In April, Martin released his latest project, “Love Has Come for You,” an album of songs written and recorded with Edie Brickell, best-known for her ’80s hit song “What I Am” and her marriage to Paul Simon. Many of the songs, including the opening track, “When You Get to Asheville,” feature the Steep Canyon Rangers, and reflect the growing ties between Martin and Western North Carolina.

On their tour together, Platt expects that the Steep Canyon Rangers and Martin will open the first set before an intermission and a second set with Brickell.

“It’s going to be very fresh and new to us,” Platt said, emphasizing that Charleston is one of the first stops on the tour. “There’s something about a fresh show and the excitement and energy that comes with it. I think the audience will feel our enjoyment of what we’re doing.”

Monday’s concert at the North Charleston Performing Arts Center also marks the Steep Canyon Rangers ’ first appearance in Charleston with Martin, although they’ve played at The Pour House, Awendaw Green and other area venues countless times in the past decade.

“We really haven’t done a Southeast tour with Steve until now,” Platt said. “I hope our longtime fans will check this out; we’re featured quite often in the show and get a song or two of our own, so it’s not like we’re just standing off in the shadows.”

From a critical perspective, the caliber of the line-up was raised another notch in February when the Steep Canyon Rangers won their own Best Bluegrass Album Grammy for last year’s “Nobody Knows You.”

“That was a very pleasant surprise,” Platt admits. “Getting nominated was one thing — that alone was pretty amazing — but winning was just shocking for us. We had done a lot on our own as a band, and then Steve really helped broaden the scope of people that were aware of the Steep Canyon Rangers. We were nominated with him for “Rare Bird,” and that was such an honor, but to do it on our own? It’s like a sweet reward for all the hard work.”

For fans of Martin’s work as an actor, it may seem like hitting the road with “The Jerk” or Martin’s character Ruprecht from “Dirty Rotten Scoundrels” would be a constant laugh-fest. And fortunately, Martin does garner some hearty chuckles during his show.

The handwritten “Things I Learned on This Year’s Banjo Tour” that Martin posted to his website speaks to the atmosphere on tour, with notes such as “When somebody else is singing onstage, mouthing the words to a totally different song is soooo worth it,” and “Crowd surfing went great (except for lady on ventilator).”

He’s also released a list of new song ideas on his site, with titles including “Coal Miner’s Lobbyist,” “Smoky Mountain Peanut Allergies” and “My, That Dress is Unflatterin’.”

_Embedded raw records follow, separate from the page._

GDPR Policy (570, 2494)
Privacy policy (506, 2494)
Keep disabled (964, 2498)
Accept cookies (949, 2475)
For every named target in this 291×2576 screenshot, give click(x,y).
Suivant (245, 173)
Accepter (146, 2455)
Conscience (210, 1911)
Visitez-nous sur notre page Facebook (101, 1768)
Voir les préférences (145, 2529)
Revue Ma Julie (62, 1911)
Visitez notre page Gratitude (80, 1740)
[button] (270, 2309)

Still, Martin’s critical success as a bluegrass musician has demonstrated that he’s not simply a big star relying on his name or his humor to try out a new direction in life.

“Steve is quiet. It’s not like he’s always in character as a comedian,” explains Platt. “People ask us, ‘Is he just funny all the time?’ The truth is, he’s incredibly funny, but at the same time, he’s very serious about the music.”